The full results of MLPerf 0.7 can be found here.

Impressive as Nvidia’s showing was, it should also be noted that some companies that might have been expected to participate in the MLPerf competition did not, something commented on by Karl Freund, senior analyst, HPC and machine learning, at industry watcher Moor Insights & Strategy.

“Nvidia did great against a shallow field of competitors,” Freund said. “Their A100 results were amazing, compared to the (Nvidia) V100(GPU),  demonstrating the value of their enhanced Tensor core architecture.  And I commend MLPerf for adding new benchmarks that are increasingly representative of fast-growing inference opportunities, such as recommendation engines.

“That being said, the competition is either too busy with early customer projects or their chips are just not yet ready,” said Freund. “For example, SambaNova (AI systems platform) announced a new partnership with LLNL, and Intel Habana (programmable deep learning accelerator) is still in the oven. If I were still at a chip startup, I would wait to run MLPerf (an expensive project) until I already had secured a few lighthouse customers.

In its announcement of the results, Nvidia said its A100 delivered up to 237x faster AI Inference than CPUs.

“We’re at a tipping point as every industry seeks better ways to apply AI to offer new services and grow their business,” said Ian Buck, general manager and vice president of Accelerated Computing at Nvidia. “The work we’ve done to achieve these results on MLPerf gives companies a new level of AI performance to improve our everyday lives.”

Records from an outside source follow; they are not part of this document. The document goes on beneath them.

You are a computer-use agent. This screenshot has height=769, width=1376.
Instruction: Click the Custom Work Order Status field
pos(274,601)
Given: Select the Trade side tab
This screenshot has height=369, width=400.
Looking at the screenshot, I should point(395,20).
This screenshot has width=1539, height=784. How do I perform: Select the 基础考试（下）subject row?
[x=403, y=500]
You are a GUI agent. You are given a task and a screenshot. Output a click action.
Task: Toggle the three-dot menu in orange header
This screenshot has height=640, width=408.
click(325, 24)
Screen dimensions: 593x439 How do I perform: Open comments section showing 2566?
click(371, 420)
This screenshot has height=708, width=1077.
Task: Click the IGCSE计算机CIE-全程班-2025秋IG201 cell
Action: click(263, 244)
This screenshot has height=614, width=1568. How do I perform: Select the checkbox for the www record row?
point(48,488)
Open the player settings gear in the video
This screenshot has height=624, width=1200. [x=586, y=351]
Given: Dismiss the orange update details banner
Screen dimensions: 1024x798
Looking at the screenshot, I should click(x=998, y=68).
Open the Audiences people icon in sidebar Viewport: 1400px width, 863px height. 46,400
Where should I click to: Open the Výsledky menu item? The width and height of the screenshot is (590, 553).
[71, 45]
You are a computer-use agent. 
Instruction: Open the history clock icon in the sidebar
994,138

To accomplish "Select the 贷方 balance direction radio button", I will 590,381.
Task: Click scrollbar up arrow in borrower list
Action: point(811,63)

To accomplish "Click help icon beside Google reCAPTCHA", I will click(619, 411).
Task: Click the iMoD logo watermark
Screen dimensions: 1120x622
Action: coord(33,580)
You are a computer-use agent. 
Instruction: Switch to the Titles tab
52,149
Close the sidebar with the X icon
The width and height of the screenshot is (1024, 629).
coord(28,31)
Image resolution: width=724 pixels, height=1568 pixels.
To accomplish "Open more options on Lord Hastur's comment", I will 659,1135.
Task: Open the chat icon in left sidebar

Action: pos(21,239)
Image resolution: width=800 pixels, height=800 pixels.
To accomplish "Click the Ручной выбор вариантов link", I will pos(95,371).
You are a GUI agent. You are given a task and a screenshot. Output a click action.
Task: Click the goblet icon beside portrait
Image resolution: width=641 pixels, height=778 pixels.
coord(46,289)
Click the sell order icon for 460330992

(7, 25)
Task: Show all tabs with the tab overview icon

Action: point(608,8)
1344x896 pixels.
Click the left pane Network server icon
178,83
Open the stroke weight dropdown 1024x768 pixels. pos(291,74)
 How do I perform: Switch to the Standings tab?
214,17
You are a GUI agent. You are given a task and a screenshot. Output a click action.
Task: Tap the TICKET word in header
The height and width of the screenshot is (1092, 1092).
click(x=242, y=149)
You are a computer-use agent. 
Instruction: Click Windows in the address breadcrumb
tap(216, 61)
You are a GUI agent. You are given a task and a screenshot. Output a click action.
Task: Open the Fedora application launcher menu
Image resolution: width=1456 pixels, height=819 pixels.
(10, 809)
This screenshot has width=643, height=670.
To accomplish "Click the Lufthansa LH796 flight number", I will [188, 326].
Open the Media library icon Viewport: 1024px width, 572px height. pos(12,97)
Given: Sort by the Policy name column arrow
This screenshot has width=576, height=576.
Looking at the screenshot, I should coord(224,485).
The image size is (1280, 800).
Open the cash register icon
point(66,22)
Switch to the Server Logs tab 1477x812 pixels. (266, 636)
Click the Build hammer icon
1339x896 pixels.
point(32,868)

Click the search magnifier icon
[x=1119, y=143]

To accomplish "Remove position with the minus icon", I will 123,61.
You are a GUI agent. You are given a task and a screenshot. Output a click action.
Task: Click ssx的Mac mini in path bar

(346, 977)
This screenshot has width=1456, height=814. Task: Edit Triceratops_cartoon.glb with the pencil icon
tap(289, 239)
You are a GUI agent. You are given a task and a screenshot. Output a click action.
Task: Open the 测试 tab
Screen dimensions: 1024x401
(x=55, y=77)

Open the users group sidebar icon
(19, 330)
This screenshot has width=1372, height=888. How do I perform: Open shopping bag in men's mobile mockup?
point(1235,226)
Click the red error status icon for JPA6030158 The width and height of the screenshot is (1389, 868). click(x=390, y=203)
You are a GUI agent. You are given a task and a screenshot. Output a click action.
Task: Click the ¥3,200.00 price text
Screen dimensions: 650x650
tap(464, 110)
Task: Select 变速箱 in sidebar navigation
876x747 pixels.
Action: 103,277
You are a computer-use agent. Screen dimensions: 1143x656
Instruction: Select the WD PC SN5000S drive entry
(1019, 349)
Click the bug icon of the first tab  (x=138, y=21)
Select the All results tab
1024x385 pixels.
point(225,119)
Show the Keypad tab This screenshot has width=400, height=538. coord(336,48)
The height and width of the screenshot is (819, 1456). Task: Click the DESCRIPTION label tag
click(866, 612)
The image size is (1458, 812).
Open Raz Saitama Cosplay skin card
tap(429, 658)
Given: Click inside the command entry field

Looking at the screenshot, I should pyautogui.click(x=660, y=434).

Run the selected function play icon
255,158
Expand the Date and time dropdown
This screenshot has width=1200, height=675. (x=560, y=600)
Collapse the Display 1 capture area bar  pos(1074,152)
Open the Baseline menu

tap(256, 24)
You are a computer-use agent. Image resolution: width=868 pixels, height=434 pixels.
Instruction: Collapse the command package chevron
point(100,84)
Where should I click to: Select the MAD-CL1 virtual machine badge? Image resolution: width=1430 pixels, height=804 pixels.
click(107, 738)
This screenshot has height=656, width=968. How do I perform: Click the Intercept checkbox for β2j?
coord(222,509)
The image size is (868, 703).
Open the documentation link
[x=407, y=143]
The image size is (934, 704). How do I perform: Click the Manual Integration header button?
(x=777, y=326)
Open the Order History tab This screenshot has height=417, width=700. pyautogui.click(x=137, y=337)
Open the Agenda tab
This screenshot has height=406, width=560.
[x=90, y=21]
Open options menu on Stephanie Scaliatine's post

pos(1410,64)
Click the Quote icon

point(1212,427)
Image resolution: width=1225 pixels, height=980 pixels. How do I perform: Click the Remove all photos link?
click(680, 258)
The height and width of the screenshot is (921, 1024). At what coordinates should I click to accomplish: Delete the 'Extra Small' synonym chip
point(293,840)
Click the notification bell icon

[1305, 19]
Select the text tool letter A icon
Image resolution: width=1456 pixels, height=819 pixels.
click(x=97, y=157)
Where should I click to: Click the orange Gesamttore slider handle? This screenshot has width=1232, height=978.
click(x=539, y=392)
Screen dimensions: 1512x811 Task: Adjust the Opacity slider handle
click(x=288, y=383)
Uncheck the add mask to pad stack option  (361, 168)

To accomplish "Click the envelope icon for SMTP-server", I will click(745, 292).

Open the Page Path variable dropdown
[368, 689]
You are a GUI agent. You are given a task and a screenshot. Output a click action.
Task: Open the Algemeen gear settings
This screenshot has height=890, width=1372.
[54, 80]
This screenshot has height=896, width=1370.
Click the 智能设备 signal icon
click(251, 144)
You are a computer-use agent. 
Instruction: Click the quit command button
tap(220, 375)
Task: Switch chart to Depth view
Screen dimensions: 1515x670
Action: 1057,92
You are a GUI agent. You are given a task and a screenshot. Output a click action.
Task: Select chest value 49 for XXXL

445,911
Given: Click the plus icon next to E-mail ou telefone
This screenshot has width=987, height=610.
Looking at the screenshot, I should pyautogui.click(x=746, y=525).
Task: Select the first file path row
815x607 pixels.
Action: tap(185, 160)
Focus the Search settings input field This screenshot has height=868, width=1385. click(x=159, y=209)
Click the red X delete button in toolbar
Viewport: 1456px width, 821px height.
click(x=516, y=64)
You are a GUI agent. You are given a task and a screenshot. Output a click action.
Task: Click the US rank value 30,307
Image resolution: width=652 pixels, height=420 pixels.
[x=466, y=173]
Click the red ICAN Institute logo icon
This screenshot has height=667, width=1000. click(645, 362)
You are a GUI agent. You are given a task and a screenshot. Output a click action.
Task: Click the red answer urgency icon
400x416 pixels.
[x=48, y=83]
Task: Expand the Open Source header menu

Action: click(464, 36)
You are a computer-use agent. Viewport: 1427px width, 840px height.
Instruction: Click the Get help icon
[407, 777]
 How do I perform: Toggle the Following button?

Nvidia said the company and its partners submitted MLPerf 0.7 results using Nvidia’s acceleration platform that includes Nvidia data center GPUs, edge AI accelerators and Nvidia optimized software. Nvidia A100, introduced earlier this year and featuring third-generation Tensor cores and multi-instance GPU technology, increased its lead on the ResNet-50 test, beating CPUs by 30x versus 6x in the last round. The company added that for the first time, its GPUs offer more AI inference capacity in public clouds than CPUs and said that t Total cloud AI inference capacity on Nvidia GPUs has grown about 10x every two years.